_Exercise aim:_ Which lines of the data contain the string "will"? Show each of them.

Stored data entries:
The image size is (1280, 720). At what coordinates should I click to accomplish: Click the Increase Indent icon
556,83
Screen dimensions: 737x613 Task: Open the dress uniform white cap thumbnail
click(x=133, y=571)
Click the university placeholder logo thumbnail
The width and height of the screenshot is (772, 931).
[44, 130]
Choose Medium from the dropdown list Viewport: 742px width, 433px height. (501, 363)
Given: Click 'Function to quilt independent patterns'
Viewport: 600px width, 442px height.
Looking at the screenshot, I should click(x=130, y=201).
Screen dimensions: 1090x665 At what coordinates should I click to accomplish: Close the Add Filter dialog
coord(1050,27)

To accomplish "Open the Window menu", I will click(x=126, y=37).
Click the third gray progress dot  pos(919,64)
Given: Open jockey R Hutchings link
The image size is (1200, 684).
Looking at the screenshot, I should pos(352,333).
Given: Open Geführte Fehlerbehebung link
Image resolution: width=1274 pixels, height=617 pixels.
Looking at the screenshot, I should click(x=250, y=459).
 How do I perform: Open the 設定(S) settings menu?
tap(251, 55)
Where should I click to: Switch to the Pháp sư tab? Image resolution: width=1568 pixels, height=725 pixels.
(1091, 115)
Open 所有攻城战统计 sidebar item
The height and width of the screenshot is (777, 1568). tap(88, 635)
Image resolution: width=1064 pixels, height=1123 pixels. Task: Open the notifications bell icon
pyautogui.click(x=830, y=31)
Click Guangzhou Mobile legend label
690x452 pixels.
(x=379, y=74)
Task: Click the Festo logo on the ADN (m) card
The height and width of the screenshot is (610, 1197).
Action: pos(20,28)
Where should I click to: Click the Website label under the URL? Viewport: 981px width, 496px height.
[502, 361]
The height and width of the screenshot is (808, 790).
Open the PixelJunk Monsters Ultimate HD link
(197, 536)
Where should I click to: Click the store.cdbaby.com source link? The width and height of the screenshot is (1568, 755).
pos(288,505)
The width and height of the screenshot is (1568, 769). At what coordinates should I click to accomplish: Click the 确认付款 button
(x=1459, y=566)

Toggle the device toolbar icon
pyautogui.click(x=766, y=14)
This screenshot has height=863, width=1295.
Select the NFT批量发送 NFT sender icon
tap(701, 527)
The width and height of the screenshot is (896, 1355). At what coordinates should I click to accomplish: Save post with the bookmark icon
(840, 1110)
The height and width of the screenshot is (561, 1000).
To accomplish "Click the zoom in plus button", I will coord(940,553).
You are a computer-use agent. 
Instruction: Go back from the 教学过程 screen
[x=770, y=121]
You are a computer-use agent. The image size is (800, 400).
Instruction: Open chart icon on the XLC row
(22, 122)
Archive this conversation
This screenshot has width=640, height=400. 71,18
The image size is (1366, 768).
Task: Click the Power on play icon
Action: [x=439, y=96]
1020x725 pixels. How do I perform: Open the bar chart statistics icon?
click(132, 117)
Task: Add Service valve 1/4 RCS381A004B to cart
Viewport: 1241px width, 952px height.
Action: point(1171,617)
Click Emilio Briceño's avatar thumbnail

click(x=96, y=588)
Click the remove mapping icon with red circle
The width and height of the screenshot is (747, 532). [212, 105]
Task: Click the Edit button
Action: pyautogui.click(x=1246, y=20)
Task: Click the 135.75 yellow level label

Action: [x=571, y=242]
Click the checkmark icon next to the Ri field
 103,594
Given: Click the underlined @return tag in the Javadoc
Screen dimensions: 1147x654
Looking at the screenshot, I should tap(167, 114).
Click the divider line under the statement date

_Task output:_
To accomplish "Open the Window menu", I will click(x=126, y=37).
To accomplish "Click the zoom in plus button", I will coord(940,553).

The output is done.